Loanny Cartaya

Personal information
- Full name: Loanny Gerardo Cartaya Prieto
- Date of birth: November 12, 1985 (age 39)
- Place of birth: Havana, Cuba
- Height: 5 ft 9 in (1.75 m)
- Position(s): Midfielder

Senior career*
- Years: Team / Apps / (Gls)
- 2003–2004: Ciudad de la Habana
- 2004–2005: Industriales
- 2005–2008: Ciudad de la Habana
- 2009: Real Maryland Monarchs / 9 / (0)

International career
- 2008: Cuba / 2 / (0)

= Loanny Cartaya =

Cuban football player

Loanny Gerardo Cartaya Prieto (born November 12, 1985, in Havana) is a Cuban football player who played for Real Maryland Monarchs in the USL Second Division.

==Club career==
He played for local sides Industriales, before returning to former youth team Ciudad de la Habana. He scored his first National League goal on 24 September 2005 against provincial rivals FC La Habana.

Cartaya defected to the United States from Cuba just after his team's Olympic qualifying game against the United States on March 11, 2008, along with several teammates, including Yendry Diaz.
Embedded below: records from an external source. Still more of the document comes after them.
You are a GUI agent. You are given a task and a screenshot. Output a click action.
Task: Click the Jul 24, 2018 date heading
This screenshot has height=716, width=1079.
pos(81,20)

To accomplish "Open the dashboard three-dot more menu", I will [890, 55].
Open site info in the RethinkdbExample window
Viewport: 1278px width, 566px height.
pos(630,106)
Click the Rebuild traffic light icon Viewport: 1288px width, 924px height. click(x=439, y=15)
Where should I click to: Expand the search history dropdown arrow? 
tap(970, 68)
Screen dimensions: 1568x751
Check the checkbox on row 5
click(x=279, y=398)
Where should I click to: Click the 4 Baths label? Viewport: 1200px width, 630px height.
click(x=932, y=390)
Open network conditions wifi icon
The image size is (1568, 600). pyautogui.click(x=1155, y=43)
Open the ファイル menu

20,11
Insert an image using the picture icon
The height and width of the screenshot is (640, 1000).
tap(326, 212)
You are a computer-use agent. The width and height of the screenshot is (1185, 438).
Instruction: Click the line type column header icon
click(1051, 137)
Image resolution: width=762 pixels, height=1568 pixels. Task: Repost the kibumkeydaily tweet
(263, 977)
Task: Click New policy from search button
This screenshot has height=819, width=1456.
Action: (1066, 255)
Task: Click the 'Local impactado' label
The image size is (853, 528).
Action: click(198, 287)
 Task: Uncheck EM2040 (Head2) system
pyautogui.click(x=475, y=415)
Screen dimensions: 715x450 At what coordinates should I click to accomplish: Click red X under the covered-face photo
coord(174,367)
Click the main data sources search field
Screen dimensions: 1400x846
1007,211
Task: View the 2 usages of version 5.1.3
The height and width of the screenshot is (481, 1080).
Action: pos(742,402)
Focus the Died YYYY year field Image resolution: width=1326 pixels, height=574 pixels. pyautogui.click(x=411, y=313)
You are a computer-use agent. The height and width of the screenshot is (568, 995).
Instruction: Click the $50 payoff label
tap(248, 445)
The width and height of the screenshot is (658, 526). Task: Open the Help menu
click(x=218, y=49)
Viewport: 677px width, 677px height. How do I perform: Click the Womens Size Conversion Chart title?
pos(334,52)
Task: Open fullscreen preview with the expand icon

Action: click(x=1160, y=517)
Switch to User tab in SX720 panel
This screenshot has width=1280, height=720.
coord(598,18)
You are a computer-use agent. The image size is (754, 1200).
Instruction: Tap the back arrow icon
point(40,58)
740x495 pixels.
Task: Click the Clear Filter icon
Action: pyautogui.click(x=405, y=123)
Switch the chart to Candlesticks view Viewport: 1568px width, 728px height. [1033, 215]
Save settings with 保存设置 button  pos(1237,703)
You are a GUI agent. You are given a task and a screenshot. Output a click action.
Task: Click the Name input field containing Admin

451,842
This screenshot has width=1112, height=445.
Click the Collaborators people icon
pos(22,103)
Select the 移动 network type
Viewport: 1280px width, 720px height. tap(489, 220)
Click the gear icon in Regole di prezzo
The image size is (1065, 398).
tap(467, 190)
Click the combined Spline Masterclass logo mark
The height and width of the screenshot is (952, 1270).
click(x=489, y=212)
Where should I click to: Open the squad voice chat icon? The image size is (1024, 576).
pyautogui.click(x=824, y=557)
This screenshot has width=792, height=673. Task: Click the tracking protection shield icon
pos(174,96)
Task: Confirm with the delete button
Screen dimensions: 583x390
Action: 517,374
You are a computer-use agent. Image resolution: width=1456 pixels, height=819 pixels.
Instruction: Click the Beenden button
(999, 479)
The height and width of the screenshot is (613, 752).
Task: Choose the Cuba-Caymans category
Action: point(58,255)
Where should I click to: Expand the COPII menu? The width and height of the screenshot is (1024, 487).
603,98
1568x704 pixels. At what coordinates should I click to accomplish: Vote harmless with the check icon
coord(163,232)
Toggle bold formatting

Cartaya apparently slipped out of his hotel in the middle of the night and traveled by car to West Palm Beach.

After several unsuccessful trials with various Major League Soccer clubs, Cartaya signed with the Real Maryland Monarchs in the USL Second Division on April 15, 2009.

==International career==
Cartaya has two caps for the senior Cuba national football team, both in friendlies against Guyana in February 2008.